Entries listed in a dataset

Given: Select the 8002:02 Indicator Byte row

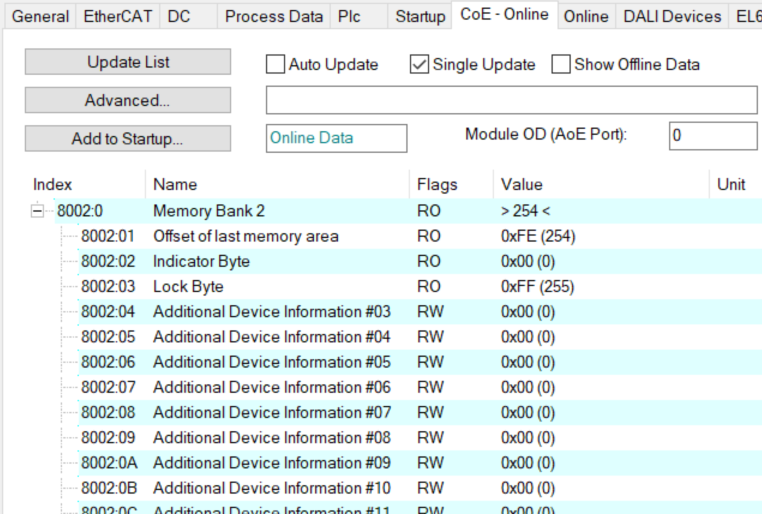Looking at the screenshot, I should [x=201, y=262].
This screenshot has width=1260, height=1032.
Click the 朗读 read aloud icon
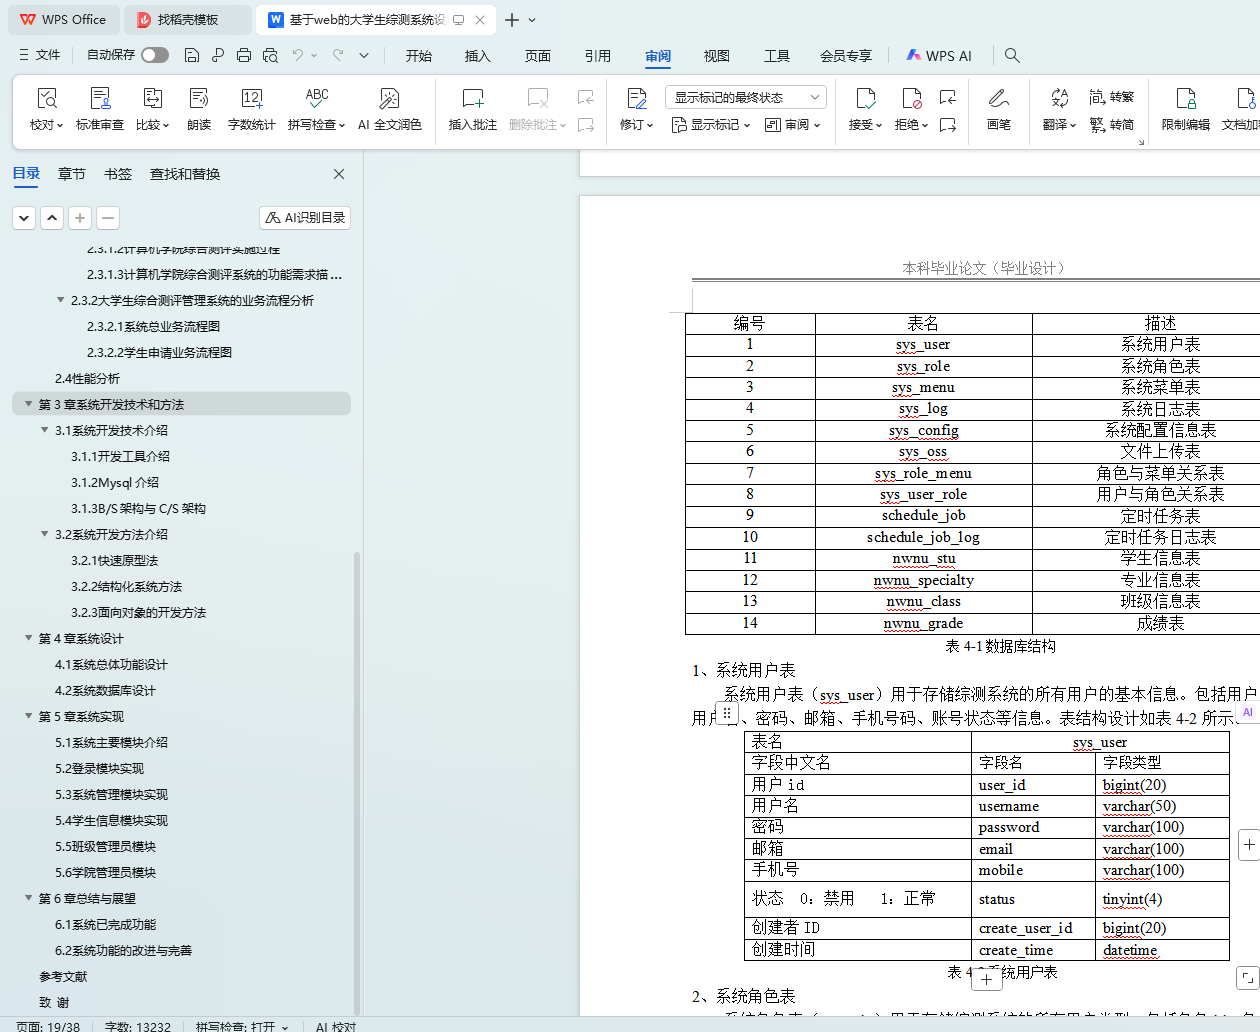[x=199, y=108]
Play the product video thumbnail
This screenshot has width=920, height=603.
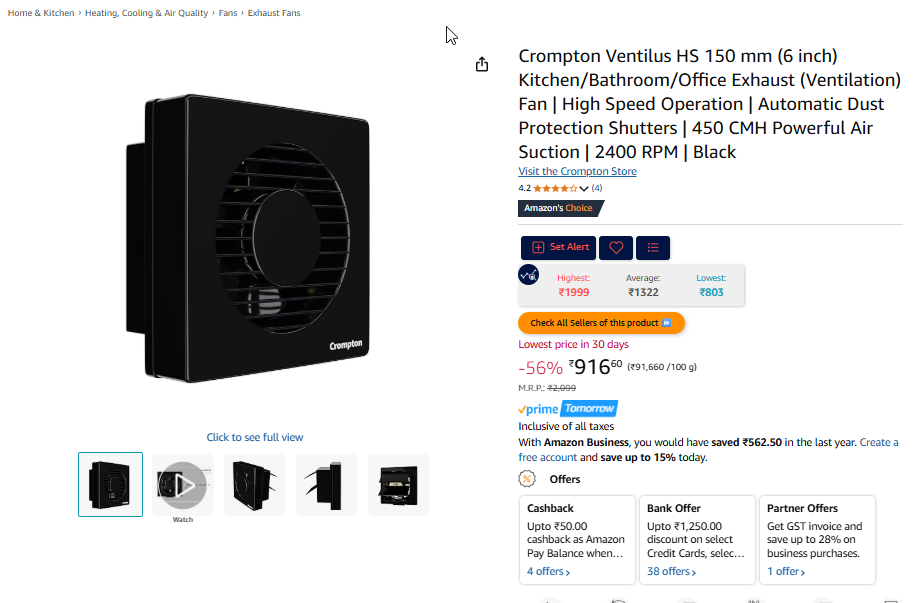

> **Prompt**: Copy every line of the entries above word for word, but leave out the pictures.

> **Answer below**:
Given: Select the 8002:02 Indicator Byte row

Looking at the screenshot, I should [x=201, y=262].
This screenshot has width=1260, height=1032.
Click the 朗读 read aloud icon
[x=199, y=108]
Play the product video thumbnail
This screenshot has width=920, height=603.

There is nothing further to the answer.